**Exercise brief:**
Which specific document or data formats does the post below name? List each one once.

**Source excerpt:**
_____
I'm off for a bit of vacation, but before then I thought I'd
throw up a bunch of links to stuff I've been doing in the last
couple months:
I've been doing a lot with HTML lately. HTML is great,
because it's important. (Hmm... this statement sounds kind
of weird. Because HTML is important, if you don't
understand why it is great you need to think harder. Now the
statement sounds weird, but in a deep way)
-
I've started working with microformats some. This
initially started with an
OLPC project, where I wrote an
hReview parser
(hReview
is a microformat).
-
Then related to that, I wanted to download a bunch of
pages in an isolated form, so all the internal links are
fixed up. This became
PageCollector. Since then I've added a script frontend. I think this
could be a generally handy export system. It doesn't
just make links relative, it also lets you completely
remap filenames and is fairly careful about links
(including links in CSS).
-
Doing all this HTML-related stuff, I've been using
lxml
a lot (and it should be inferred I therefor also like
libxml2
a lot). I like lxml a lot; probably the biggest reason
is that it has a fast permissive HTML parser. But the
ElementTree API that lxml uses can be a bit awkward for
HTML -- it works well for XML, but in HTML there's lots
of mixing of text and tags, and that feels really weird
in the ElementTree API. So I've started
lxml.html
in a branch with lots of feedback from Stefan Behnel.
This adds methods that are useful in HTML. With just a
few smallish methods, I think it makes HTML much easier
to work with in lxml.
-
Though
BeautifulSoup
is nice, it's not a C-based HTML parser. With
Deliverance
we are literally parsing and rewriting every page as it
comes through our site. I couldn't do this with
BeautifulSoup. And we're not doing any crappy regex
stuff; lxml lets us actually understand the HTML the way
the browser understands the HTML. That's important. This
is kind of the promise of XHTML -- the ability to create
smart and useful intermediaries -- that XHTML never
really fulfilled. The idea of smart intermediaries is a
powerful one, XHTML just wasn't the right basis;
intermediaries are supposed to work with
real endpoints, and those endpoints were and
continue to be HTML, not XHTML.
_____
**Recorded information:**

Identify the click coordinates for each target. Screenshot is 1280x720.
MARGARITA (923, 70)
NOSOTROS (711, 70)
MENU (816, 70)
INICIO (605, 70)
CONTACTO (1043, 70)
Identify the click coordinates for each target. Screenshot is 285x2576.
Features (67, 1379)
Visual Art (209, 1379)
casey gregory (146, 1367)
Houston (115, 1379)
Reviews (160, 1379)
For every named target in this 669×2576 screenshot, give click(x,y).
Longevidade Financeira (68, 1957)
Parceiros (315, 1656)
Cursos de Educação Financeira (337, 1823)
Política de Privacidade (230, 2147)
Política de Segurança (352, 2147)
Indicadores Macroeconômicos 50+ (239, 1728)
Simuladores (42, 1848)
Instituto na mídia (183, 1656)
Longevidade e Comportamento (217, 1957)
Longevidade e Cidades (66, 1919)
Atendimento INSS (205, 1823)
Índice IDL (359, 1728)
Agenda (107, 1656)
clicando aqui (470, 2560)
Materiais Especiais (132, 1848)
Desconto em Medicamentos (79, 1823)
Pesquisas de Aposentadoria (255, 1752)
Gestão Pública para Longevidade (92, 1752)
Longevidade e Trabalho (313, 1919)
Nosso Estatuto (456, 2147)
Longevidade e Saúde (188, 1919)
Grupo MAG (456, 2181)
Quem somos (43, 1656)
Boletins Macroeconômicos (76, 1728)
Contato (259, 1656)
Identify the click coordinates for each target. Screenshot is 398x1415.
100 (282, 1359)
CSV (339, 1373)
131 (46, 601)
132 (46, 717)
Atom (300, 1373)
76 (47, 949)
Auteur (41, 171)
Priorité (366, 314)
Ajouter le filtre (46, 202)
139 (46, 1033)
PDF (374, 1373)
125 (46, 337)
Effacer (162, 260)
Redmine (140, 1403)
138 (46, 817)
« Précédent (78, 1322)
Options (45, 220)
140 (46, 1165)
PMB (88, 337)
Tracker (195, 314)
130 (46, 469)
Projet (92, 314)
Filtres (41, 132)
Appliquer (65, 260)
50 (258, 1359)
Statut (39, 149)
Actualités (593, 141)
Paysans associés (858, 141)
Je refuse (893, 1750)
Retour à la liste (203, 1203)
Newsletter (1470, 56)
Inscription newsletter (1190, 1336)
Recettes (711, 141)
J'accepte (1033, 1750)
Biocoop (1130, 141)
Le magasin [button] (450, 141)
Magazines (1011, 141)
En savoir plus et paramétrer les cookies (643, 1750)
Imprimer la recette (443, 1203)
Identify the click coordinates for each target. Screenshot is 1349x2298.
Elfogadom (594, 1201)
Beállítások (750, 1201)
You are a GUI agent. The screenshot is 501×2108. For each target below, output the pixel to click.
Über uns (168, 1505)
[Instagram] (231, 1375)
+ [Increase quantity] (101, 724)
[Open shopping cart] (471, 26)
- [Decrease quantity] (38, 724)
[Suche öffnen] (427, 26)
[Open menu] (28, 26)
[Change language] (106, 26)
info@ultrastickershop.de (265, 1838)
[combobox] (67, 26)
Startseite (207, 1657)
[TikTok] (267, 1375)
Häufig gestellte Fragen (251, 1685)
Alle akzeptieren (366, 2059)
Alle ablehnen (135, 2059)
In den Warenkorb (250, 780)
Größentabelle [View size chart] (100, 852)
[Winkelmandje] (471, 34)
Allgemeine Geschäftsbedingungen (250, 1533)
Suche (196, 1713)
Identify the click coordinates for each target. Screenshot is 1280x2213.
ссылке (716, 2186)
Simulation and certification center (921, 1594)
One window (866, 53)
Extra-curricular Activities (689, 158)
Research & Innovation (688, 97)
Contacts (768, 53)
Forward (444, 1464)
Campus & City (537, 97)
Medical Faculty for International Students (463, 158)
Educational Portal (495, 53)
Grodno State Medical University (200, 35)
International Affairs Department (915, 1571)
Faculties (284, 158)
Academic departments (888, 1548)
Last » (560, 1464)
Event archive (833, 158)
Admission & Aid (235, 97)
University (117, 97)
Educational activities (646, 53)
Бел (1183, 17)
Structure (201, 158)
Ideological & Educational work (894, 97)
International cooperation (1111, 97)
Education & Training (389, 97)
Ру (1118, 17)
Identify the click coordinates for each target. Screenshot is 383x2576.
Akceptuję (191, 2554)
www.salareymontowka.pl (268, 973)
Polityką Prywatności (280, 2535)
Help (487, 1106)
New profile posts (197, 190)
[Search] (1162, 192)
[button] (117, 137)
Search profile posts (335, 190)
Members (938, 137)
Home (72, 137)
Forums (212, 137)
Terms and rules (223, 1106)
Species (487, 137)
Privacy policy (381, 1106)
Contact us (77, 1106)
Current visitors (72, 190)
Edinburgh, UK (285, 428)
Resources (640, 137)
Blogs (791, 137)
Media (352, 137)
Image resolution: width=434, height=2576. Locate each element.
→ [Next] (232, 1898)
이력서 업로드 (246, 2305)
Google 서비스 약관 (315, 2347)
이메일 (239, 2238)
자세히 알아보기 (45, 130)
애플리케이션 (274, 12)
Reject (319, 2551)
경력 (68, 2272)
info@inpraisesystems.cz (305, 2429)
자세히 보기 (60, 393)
_____
**Solution for this problem:**
HTML, XML, XHTML, CSS, hReview